BEGIN INPUT FOR THIS TASK

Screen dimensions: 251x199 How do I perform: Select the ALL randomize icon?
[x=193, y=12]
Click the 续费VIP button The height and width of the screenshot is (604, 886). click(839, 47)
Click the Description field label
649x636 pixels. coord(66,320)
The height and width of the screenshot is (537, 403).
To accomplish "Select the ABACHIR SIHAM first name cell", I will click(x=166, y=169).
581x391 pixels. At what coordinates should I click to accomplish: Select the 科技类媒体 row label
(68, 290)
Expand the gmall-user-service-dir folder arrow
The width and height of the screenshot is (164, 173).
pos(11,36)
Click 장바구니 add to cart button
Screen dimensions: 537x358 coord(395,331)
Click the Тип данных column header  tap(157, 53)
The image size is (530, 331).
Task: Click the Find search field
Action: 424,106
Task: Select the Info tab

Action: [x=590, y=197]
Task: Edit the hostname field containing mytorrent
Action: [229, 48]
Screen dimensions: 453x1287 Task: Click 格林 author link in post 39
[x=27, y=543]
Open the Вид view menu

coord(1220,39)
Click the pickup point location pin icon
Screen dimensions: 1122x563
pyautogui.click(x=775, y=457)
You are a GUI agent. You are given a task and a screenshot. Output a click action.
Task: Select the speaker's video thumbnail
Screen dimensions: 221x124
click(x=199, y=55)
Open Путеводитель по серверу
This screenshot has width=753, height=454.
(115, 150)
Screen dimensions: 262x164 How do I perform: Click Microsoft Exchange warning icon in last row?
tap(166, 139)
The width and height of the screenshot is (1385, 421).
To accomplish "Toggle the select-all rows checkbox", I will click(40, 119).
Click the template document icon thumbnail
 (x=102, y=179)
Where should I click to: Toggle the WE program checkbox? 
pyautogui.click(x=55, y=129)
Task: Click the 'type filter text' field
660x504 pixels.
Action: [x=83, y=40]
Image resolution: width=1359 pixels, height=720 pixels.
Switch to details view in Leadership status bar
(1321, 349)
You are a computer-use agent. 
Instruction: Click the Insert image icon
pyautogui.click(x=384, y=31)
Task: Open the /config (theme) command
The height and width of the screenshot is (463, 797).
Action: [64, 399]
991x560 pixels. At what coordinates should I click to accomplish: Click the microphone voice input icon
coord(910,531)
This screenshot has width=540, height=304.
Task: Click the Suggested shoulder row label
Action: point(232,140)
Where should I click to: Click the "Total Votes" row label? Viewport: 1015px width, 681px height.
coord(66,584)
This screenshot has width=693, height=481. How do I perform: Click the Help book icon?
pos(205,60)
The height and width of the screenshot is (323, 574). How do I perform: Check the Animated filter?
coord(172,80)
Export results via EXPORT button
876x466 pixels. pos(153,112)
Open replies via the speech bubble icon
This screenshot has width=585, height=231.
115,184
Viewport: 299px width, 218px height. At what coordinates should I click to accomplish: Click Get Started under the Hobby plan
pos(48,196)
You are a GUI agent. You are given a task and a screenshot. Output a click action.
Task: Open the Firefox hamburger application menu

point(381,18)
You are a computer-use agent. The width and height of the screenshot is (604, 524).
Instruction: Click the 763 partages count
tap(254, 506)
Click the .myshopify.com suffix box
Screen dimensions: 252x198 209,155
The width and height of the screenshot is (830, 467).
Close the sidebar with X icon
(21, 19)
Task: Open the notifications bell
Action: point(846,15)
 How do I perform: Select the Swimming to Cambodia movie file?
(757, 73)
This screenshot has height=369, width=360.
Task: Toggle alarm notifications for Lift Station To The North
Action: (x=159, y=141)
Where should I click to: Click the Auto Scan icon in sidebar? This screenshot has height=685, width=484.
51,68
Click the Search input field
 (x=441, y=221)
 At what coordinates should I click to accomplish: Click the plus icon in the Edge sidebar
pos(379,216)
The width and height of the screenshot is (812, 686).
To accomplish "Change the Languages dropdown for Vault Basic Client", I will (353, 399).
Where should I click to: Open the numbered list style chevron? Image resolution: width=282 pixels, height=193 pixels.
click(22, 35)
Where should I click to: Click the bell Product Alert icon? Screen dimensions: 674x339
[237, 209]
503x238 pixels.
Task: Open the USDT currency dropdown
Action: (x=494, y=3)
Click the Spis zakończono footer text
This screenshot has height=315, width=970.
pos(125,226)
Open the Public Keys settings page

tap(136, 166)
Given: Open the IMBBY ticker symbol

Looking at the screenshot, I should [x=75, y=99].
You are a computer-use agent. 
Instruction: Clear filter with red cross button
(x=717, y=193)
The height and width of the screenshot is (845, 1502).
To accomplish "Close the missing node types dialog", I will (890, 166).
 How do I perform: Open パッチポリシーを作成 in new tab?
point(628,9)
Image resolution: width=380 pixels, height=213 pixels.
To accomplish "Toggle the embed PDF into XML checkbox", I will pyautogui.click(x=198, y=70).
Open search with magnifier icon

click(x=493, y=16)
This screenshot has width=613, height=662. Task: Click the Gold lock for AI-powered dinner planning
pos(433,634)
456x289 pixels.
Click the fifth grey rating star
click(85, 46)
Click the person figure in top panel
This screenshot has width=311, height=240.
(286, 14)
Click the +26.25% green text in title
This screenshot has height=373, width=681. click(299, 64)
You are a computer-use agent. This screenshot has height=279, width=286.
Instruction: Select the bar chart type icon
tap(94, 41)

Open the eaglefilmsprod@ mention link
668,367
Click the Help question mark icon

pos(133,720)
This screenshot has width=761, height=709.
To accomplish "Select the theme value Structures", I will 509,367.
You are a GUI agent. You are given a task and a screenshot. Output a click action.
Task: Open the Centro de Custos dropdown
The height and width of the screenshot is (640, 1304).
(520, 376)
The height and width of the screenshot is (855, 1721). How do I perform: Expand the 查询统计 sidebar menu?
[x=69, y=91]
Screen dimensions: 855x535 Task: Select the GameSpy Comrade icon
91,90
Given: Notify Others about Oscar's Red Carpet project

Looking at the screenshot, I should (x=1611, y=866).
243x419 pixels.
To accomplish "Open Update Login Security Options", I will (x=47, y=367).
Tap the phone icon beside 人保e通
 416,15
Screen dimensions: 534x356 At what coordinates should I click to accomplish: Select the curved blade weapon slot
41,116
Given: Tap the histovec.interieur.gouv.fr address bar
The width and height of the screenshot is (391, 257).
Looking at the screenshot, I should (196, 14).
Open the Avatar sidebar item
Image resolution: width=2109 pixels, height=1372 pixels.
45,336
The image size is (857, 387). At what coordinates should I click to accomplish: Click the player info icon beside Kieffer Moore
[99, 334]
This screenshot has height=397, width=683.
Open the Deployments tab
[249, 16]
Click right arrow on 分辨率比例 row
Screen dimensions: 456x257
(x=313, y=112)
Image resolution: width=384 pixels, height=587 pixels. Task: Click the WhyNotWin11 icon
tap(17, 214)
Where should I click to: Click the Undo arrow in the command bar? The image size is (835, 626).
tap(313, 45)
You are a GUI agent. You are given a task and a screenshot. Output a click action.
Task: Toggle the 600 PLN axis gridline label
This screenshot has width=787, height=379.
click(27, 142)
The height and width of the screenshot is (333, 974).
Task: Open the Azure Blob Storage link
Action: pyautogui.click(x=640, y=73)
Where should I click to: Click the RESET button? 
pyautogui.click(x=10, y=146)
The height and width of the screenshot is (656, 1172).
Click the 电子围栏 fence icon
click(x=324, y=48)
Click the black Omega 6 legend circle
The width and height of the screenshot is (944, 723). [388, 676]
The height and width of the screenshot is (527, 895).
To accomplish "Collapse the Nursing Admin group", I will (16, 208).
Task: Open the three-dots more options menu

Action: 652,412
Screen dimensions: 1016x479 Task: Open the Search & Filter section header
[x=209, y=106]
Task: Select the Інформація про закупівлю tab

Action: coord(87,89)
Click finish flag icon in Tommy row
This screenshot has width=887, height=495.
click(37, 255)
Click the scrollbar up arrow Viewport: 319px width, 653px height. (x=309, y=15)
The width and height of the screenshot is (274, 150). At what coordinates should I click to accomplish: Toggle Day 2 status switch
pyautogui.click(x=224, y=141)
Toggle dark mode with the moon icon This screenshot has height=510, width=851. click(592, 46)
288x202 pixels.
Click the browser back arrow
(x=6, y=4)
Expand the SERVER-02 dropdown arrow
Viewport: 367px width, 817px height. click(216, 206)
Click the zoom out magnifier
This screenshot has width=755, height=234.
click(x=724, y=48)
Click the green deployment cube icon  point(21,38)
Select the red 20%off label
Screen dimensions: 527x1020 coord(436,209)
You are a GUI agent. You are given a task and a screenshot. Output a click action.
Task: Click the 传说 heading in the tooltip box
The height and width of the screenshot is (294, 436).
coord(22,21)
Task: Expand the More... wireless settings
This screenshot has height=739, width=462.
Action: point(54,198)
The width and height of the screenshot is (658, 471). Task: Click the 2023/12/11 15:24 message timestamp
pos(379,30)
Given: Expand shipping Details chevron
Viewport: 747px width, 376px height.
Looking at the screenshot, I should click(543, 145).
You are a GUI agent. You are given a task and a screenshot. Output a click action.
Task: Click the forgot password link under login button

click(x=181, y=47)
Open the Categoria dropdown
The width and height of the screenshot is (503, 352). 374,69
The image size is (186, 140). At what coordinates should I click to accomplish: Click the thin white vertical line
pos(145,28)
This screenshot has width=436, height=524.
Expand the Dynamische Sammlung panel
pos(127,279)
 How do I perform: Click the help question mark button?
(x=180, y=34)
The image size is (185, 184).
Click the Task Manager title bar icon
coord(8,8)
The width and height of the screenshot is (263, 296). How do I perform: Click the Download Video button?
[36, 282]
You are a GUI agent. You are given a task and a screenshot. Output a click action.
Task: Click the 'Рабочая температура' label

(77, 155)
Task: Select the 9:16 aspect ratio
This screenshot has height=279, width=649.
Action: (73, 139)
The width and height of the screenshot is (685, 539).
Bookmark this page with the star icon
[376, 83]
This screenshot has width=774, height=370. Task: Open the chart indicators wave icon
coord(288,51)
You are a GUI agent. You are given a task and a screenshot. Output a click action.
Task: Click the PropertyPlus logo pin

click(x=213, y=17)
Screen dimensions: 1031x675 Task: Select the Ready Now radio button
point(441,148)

END INPUT FOR THIS TASK

### WHAT YOU ARE ASKED TO DO
Your response should hold only an exact copy of the lines above, from the one containing "The image size is (186, 140)." through the end of the entries.

### WORKED SOLUTION
The image size is (186, 140). At what coordinates should I click to accomplish: Click the thin white vertical line
pos(145,28)
This screenshot has width=436, height=524.
Expand the Dynamische Sammlung panel
pos(127,279)
 How do I perform: Click the help question mark button?
(x=180, y=34)
The image size is (185, 184).
Click the Task Manager title bar icon
coord(8,8)
The width and height of the screenshot is (263, 296). How do I perform: Click the Download Video button?
[36, 282]
You are a GUI agent. You are given a task and a screenshot. Output a click action.
Task: Click the 'Рабочая температура' label

(77, 155)
Task: Select the 9:16 aspect ratio
This screenshot has height=279, width=649.
Action: (73, 139)
The width and height of the screenshot is (685, 539).
Bookmark this page with the star icon
[376, 83]
This screenshot has width=774, height=370. Task: Open the chart indicators wave icon
coord(288,51)
You are a GUI agent. You are given a task and a screenshot. Output a click action.
Task: Click the PropertyPlus logo pin

click(x=213, y=17)
Screen dimensions: 1031x675 Task: Select the Ready Now radio button
point(441,148)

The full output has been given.